The bill is from 2008 and 2009, when the club experimented with holding its annual Oktoberfest at the fairgrounds instead of its usual location at German Park, 8600 S. Meridian Street, next to the cultural organization's headquarters.
The Indiana State Fair Commission goes to court to collect on unpaid bills a few times a year, spokesman Andy Plotka said. The case against the German American Klub, filed in Marion Superior Court Nov. 7, is unusual in that individual board members could be held liable.
That’s because the Indiana Secretary of State dissolved the German-American Klub corporation for administrative reasons in 2003. Because the club wasn’t a legal entity when President Charles Kemp signed a contract at the fairgrounds, liability passes to the board of directors, the lawsuit says.
The total owed is $22,076.88.
Kemp, a member since 2006 who became president in mid-2009, said the unpaid bill is just one of the organization’s problems. He wasn’t aware until last year that the corporation had been dissolved. And now unpaid sales tax is keeping it from being reinstated, he said.
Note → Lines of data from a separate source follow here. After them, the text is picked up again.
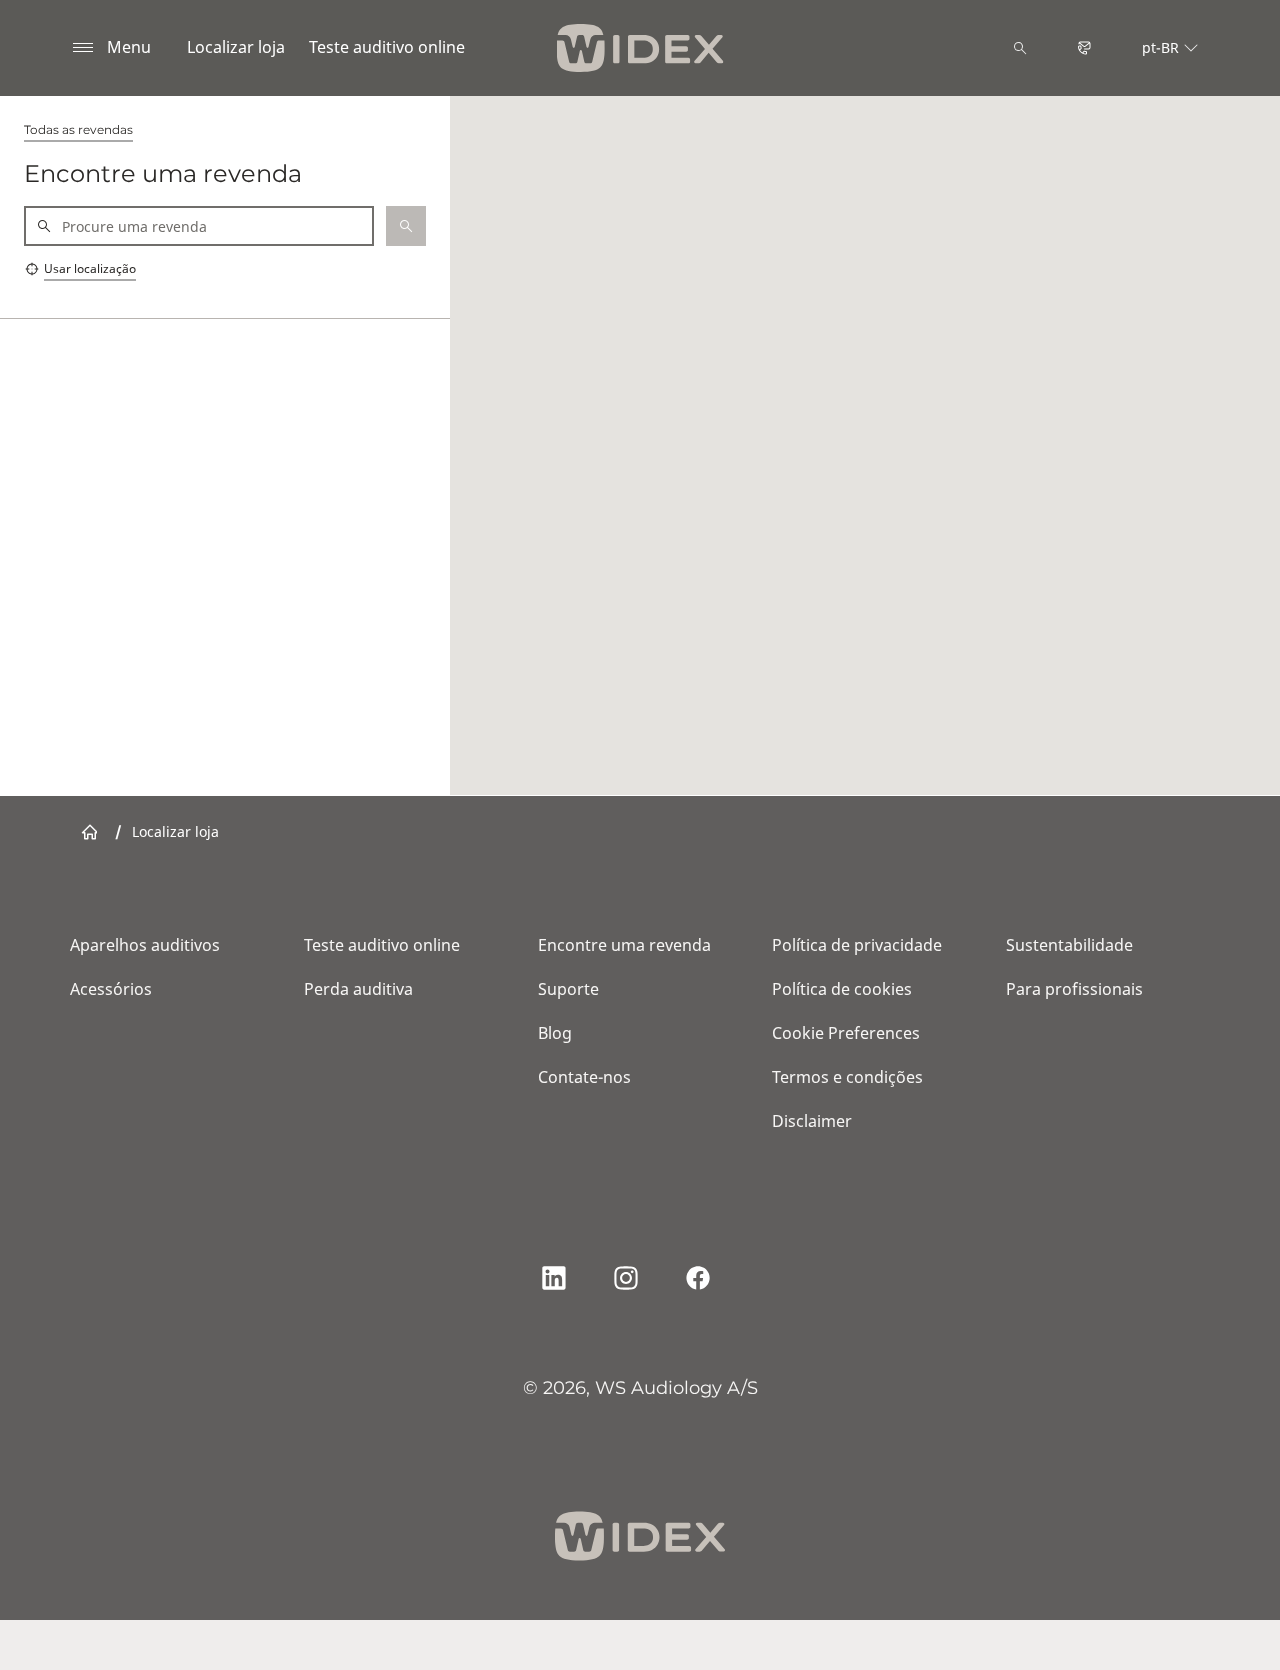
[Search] (1020, 48)
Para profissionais (1074, 989)
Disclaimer (812, 1121)
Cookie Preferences (846, 1033)
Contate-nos (584, 1077)
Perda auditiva (358, 989)
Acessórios (111, 989)
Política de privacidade (857, 945)
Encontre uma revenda (624, 945)
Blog (555, 1033)
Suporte (568, 989)
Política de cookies (842, 989)
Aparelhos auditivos (145, 945)
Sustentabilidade (1069, 945)
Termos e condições (847, 1077)
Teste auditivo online (387, 47)
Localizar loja (236, 47)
The club’s financial problems date to 2007, when a complete rainout of the multi-day Oktoberfest left the group about $170,000 in debt, Kemp said.
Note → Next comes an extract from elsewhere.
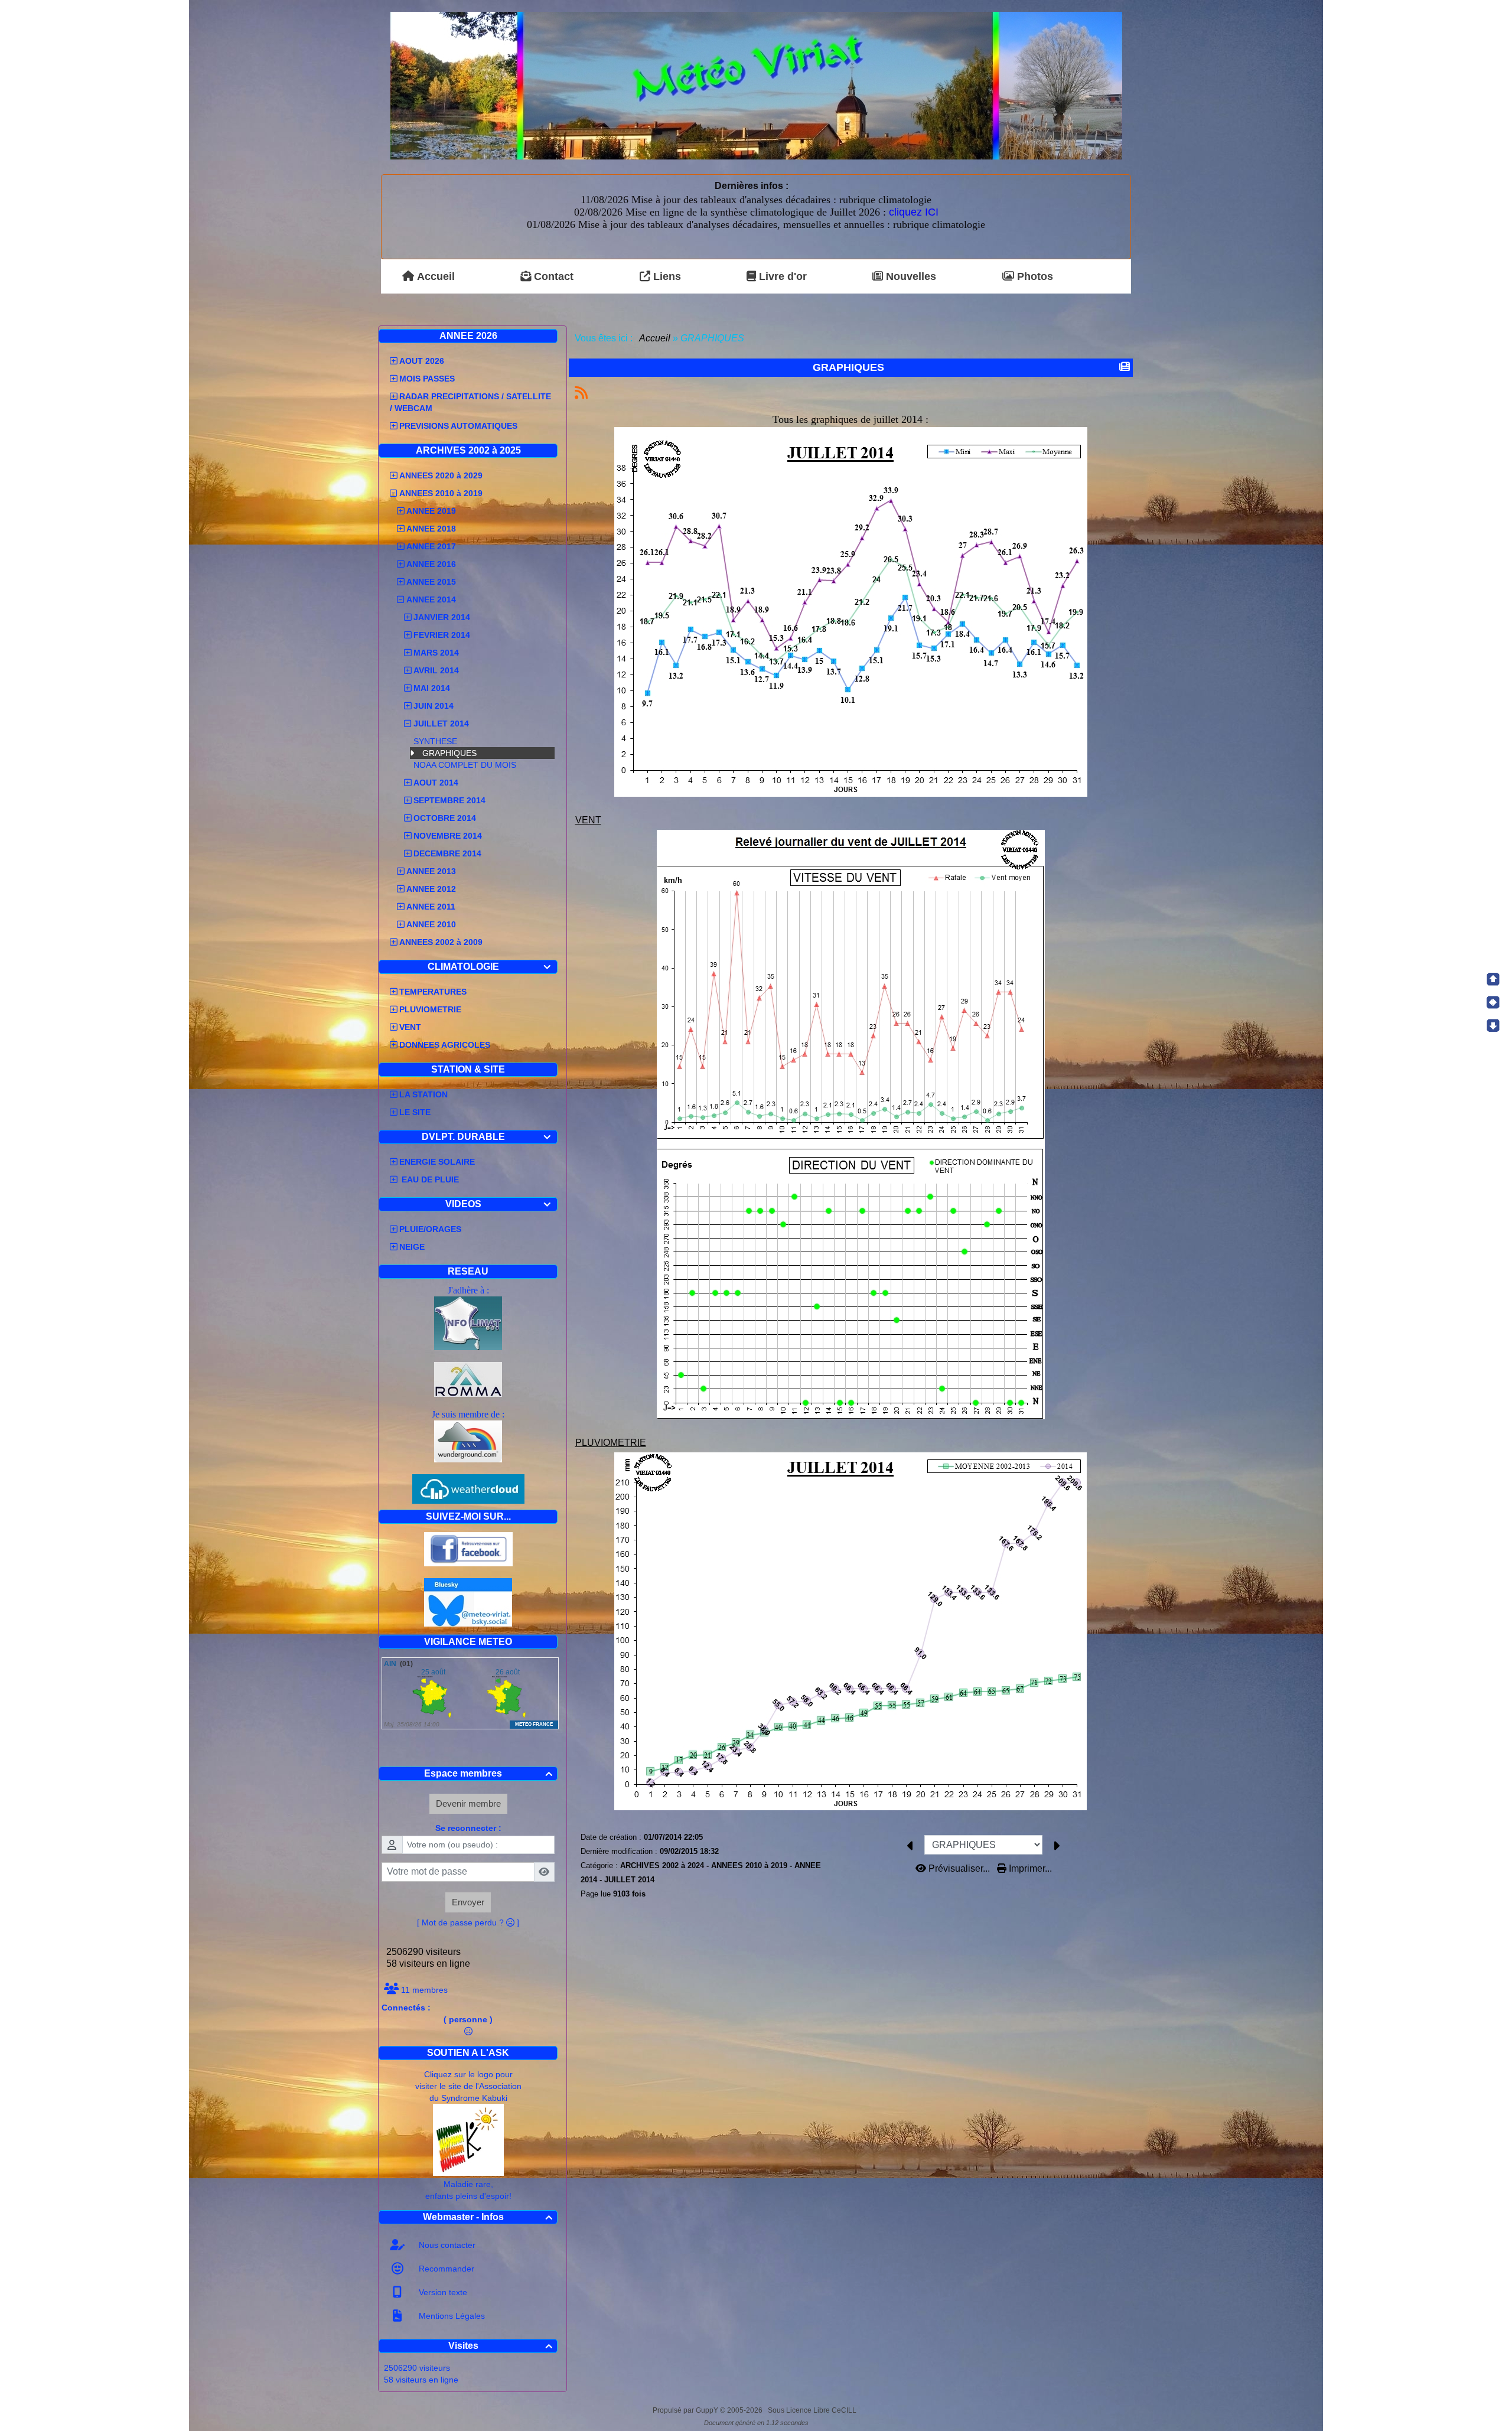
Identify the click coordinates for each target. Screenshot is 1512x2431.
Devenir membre (468, 1803)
The club has been trying to catch up ever since. “Believe me, we’d love to [pay the debts],” Kemp said.
The German-American Klub has about 300 active members, Kemp said. The only qualification for membership is an interest in German culture. Annual dues range from $5 to $50.
Oktoberfest, which was held Sept. 8-11 this year, typically draws about 10,000 people. The festival earned a small profit in 2008, but the following year didn’t go as well, Kemp said.
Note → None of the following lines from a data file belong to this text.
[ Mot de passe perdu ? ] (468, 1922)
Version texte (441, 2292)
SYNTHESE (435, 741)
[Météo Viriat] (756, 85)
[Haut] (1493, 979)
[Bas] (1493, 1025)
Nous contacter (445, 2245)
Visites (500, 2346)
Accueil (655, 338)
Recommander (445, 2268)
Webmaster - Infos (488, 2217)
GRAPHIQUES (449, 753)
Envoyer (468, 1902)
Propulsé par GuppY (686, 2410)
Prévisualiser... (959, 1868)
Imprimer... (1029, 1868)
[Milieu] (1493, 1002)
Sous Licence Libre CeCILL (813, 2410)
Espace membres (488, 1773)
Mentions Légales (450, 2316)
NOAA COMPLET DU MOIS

Back at German Park since 2010, Oktoberfest has helped whittle down the overall debt, Kemp said, but more rain this year made it impossible to pay off the fairgrounds by the agreed-upon deadline, he said.
Kemp, a meat-cutter by trade, is personally on the hook. In August, he signed a note in which he agreed to pay $150, plus $50 a week, until October 14, when the entire balance became due, according the lawsuit.
Kemp said he knew he was taking a risk when he signed the note personally and on behalf of the club. “I wasn’t expecting a summer-long drought to end on those particular four days,” he said.